(Stored records)
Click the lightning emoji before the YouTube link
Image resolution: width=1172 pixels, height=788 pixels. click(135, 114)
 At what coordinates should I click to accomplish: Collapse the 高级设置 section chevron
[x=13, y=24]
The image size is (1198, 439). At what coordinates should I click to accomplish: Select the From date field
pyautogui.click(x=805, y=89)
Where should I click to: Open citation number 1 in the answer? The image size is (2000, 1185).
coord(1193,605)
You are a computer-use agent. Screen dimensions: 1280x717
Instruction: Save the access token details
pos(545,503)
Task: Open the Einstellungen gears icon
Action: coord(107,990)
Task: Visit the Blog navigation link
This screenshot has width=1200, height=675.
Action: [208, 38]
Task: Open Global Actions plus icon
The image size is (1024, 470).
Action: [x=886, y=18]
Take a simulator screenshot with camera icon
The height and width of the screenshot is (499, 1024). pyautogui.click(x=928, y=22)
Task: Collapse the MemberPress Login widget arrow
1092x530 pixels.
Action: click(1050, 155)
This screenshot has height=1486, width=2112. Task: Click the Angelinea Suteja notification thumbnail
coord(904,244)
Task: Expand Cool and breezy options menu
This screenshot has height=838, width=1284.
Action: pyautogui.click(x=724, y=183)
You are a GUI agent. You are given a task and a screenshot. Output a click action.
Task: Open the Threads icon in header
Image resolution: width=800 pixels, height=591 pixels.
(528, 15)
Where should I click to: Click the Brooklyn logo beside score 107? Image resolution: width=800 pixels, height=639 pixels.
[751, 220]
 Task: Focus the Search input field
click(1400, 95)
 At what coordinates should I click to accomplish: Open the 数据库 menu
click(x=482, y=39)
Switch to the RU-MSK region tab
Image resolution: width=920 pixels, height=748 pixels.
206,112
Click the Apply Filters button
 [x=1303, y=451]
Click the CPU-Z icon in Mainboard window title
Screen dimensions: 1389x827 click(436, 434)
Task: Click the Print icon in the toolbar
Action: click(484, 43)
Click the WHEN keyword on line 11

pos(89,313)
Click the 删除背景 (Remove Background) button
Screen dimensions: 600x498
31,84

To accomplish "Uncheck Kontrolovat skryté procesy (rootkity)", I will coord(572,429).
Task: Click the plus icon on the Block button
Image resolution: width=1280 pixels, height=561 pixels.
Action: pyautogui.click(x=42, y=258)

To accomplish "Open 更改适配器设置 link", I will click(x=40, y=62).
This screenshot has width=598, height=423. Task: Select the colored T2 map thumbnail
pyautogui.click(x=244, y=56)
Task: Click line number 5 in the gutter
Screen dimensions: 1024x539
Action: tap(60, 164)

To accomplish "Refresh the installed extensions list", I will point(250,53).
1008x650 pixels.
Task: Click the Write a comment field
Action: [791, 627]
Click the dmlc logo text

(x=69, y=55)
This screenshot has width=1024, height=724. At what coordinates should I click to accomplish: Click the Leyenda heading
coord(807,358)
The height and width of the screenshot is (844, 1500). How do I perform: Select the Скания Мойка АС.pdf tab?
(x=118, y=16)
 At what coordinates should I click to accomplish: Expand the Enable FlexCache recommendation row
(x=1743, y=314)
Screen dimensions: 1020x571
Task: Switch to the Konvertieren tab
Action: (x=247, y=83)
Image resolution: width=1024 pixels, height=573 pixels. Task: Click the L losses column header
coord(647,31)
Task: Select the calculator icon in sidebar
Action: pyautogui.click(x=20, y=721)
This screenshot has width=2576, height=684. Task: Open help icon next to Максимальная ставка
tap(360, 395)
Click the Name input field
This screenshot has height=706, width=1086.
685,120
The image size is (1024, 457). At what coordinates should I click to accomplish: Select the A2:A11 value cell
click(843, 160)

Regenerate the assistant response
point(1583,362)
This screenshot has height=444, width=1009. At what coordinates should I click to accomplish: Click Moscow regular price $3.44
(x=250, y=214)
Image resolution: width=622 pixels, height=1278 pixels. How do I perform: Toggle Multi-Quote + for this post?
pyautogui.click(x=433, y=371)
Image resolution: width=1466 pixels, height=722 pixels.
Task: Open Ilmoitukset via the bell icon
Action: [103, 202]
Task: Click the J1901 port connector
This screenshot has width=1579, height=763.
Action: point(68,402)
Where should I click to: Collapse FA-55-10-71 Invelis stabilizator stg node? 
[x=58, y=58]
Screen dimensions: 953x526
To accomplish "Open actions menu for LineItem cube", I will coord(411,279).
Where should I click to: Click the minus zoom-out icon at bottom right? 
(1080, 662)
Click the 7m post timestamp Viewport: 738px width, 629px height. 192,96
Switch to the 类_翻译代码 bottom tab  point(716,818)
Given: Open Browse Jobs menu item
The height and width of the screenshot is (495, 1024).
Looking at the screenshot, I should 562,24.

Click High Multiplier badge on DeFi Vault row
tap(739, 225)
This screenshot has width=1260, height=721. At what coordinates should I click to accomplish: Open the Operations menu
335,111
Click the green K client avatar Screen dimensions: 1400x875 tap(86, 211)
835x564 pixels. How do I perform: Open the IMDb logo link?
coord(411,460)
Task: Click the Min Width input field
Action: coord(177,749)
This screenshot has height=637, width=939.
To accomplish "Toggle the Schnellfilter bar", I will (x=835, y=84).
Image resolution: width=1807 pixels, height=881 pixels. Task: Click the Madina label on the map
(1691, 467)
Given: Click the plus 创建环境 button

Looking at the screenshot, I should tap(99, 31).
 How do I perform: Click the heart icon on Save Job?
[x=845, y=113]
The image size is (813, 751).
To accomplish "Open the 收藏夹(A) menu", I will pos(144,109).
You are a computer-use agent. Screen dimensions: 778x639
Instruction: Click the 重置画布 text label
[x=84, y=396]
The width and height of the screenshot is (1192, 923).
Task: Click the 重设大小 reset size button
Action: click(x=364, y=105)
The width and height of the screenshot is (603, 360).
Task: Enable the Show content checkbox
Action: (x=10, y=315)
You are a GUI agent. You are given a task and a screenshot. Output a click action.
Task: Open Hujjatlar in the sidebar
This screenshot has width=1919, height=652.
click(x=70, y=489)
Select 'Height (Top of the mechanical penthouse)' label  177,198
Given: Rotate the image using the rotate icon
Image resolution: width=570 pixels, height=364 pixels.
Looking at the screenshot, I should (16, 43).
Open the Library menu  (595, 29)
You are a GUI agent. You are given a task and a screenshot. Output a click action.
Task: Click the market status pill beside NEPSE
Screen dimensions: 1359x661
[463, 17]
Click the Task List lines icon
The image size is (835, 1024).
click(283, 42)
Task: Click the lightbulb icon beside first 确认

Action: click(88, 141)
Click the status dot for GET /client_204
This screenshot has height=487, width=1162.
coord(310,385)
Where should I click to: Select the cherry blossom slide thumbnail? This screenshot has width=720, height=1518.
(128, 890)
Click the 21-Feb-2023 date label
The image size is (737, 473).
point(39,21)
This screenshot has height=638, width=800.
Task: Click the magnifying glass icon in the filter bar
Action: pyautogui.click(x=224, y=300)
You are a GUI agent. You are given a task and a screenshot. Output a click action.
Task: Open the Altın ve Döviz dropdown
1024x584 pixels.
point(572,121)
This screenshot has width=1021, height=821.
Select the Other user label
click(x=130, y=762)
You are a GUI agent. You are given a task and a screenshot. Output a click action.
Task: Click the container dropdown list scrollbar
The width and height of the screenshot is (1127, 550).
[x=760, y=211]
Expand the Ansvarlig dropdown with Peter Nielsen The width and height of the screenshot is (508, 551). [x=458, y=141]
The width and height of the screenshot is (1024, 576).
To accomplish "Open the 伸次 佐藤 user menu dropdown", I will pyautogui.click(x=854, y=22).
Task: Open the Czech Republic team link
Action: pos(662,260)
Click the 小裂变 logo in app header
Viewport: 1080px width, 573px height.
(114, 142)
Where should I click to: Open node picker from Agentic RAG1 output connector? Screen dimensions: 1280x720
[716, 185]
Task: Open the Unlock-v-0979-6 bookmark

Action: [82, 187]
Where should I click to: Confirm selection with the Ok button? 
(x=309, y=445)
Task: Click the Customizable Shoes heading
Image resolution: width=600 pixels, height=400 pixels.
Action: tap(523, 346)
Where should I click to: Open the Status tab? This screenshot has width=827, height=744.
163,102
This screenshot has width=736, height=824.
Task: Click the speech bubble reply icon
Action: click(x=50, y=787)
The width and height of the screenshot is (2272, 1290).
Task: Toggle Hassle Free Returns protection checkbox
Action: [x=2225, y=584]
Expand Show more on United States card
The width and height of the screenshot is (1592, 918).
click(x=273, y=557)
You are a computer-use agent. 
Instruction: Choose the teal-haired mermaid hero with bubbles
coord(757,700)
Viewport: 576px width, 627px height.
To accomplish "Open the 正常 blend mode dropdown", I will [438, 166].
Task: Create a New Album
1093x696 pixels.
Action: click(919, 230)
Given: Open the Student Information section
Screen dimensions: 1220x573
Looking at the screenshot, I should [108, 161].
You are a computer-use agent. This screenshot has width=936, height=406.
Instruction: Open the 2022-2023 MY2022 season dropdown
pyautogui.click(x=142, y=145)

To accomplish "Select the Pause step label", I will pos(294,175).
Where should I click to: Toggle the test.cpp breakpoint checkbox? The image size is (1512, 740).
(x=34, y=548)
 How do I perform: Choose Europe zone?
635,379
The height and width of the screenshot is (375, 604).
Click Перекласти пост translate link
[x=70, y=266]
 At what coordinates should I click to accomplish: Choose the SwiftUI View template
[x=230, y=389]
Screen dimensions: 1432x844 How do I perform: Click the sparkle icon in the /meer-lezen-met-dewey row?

What is being asked
Please work out how many lines of the records contain "computer" and give only that number.

Answer
4